But it ain't. It's hurtin' him like a knife dug into him. He
don't dast strike a real blow with that left of his. But it
hurts, anyway. Just to move it or not move it hurts, an' every
little dab-feint that I'm too wise to guard, knowin' there's no
weight behind, why them little dab-touches on that poor thumb
goes right to the heart of him, an' hurts worse than a thousand
boils or a thousand knockouts--just hurts all over again, an'
worse, each time an' touch.

"Now suppose he an' me was boxin' for fun, out in the back yard,
an' he hurts his thumb that way, why we'd have the gloves off in
a jiffy an' I'd be putting cold compresses on that poor thumb of
his an' bandagin' it that tight to keep the inflammation down.
But no. This is a fight for fight-fans that's paid their
admission for blood, an' blood they're goin' to get. They ain't
men. They're wolves.

"He has to go easy, now, an' I ain't a-forcin' him none. I'm all
shot to pieces. I don't know what to do. So I slow down, an' the
fans get hep to it. 'Why don't you fight?' they begin to yell;
'Fake! Fake!' 'Why don't you kiss'm?' 'Lovin' cup for yours, Bill
Roberts!' an' that sort of bunk.

"'Fight!' says The referee to me, low an' savage. 'Fight, or I'll
disqualify you--you, Bill, I mean you.' An' this to me, with a
touch on the shoulder 'so they's no mistakin'.

"It ain't pretty. It ain't right. D'ye know what we was fightin'
for? A hundred bucks. Think of it! An' the game is we got to do
our best to put our man down for the count because of the fans
has bet on us. Sweet, ain't it? Well, that's my last fight. It
finishes me deado. Never again for yours truly.

"'Quit,' I says to Billy Murphy in a clinch; 'for the love of
God, Bill, quit.' An' he says back, in a whisper, 'I can't,
Bill--you know that.'

"An' then the referee drags us apart, an' a lot of the fans
begins to hoot an' boo.

"'Now kick in, damn you, Bill Roberts, an' finish'm' the referee
says to me, an' I tell'm to go to hell as Bill an' me flop into
the next clinch, not hittin', an' Bill touches his thumb again,
an' I see the pain shoot across his face. Game? That good boy's
the limit. An' to look into the eyes of a brave man that's sick
with pain, an' love 'm, an' see love in them eyes of his, an'
then have to go on givin' 'm pain--call that sport? I can't see
it. But the crowd's got its money on us. We don't count. We've
sold ourselves for a hundred bucks, an' we gotta deliver the
goods.

"Let me tell you, Saxon, honest to God, that was one of the times
I wanted to go through the ropes an' drop them fans a-yellin' for
blood an' show 'em what blood is.

"'For God's sake finish me, Bill,' Bill says to me in that
clinch; 'put her over an' I'll fall for it, but I can't lay
down.'

"D'ye want to know?

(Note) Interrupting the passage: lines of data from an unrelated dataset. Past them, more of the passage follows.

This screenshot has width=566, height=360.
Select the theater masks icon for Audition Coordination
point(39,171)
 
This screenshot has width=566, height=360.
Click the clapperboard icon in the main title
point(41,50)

I cry there, right in the ring, in that
clinch. The weeps for me. 'I can't do it, Bill,' I whisper back,
hangin' onto'm like a brother an' the referee ragin' an' draggin'
at us to get us apart, an' all the wolves in the house snarlin'.

'You got 'm!' the audience is yellin'. 'Go in an' finish 'm!'
'The hay for him, Bill; put her across to the jaw an' see 'm
fall!'

"'You got to, Bill, or you're a dog,' Bill says, lookin' love at
me in his eyes as the referee's grip untangles us clear.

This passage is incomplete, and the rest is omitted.